## Information given

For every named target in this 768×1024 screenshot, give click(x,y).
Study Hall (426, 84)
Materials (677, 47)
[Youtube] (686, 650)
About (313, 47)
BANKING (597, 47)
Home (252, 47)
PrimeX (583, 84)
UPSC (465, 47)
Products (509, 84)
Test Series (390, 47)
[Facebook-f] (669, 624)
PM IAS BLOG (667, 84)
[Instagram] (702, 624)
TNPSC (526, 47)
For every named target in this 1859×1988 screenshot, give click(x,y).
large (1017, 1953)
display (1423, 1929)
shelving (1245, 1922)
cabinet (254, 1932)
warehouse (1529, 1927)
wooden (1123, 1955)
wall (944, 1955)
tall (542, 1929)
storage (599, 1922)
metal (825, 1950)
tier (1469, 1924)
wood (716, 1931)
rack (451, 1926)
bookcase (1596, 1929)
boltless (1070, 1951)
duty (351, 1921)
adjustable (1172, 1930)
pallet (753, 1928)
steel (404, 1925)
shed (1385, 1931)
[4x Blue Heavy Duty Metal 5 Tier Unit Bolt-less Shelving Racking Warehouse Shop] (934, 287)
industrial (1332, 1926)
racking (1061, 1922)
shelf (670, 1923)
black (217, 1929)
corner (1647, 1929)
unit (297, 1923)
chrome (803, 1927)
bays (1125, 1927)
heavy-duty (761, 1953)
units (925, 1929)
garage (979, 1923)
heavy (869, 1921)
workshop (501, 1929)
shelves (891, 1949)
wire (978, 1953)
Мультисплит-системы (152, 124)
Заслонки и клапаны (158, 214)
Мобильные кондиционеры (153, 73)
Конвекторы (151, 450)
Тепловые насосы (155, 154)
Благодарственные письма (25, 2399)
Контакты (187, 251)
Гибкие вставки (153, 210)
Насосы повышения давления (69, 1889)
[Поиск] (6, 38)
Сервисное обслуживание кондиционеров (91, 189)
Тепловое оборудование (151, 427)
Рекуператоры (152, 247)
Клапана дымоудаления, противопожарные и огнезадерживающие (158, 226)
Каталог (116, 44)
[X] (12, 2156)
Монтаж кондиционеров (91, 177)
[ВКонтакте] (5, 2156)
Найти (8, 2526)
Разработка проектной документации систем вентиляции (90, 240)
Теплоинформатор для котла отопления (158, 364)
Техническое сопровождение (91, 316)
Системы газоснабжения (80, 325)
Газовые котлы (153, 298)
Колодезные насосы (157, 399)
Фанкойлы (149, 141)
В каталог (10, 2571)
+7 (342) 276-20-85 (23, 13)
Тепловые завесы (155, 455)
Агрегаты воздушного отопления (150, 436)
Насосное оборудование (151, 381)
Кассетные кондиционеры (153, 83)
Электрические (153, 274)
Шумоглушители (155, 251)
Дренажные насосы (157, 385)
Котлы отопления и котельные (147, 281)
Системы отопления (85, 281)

## What is expected
Each line that holds the string "click" is to be copied from the entries above.

## Expected answer
For every named target in this 768×1024 screenshot, give click(x,y).
For every named target in this 1859×1988 screenshot, give click(x,y).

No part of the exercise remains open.